[Pixel coordinate grounding data]
==*==

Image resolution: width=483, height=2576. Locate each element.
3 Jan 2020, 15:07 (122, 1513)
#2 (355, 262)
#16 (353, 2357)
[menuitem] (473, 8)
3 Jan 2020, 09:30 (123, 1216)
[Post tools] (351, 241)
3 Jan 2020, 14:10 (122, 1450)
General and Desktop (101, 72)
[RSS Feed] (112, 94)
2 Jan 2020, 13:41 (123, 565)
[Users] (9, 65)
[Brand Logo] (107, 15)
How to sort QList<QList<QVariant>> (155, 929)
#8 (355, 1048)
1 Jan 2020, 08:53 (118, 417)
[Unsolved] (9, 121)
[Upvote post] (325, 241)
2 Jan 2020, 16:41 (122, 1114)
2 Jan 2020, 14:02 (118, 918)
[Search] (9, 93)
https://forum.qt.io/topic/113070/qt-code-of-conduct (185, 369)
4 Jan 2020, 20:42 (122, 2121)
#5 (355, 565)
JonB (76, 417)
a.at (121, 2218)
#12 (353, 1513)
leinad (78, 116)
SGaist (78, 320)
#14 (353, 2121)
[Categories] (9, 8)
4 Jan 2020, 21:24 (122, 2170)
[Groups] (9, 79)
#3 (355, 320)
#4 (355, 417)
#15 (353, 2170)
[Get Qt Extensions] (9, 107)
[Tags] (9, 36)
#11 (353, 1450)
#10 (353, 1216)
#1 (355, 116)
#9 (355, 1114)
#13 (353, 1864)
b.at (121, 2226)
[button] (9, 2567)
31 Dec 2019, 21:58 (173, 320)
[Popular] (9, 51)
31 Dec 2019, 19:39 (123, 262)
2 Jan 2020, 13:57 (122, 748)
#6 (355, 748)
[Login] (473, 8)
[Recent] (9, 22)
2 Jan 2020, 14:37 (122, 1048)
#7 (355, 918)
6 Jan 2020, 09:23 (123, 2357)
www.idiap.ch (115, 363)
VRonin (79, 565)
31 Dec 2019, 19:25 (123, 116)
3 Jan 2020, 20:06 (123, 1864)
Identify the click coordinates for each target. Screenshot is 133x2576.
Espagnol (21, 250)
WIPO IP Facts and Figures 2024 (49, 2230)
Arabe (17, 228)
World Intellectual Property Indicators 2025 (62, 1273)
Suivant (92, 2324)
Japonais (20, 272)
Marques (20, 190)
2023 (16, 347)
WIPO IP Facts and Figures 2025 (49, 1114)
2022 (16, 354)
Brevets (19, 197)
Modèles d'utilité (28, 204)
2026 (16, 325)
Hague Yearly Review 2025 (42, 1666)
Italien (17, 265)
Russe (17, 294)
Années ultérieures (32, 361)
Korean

==*==

● Brief
Each line in the records above that contains the word "WIPO" must be copied.

● Task response
WIPO IP Facts and Figures 2024 (49, 2230)
WIPO IP Facts and Figures 2025 (49, 1114)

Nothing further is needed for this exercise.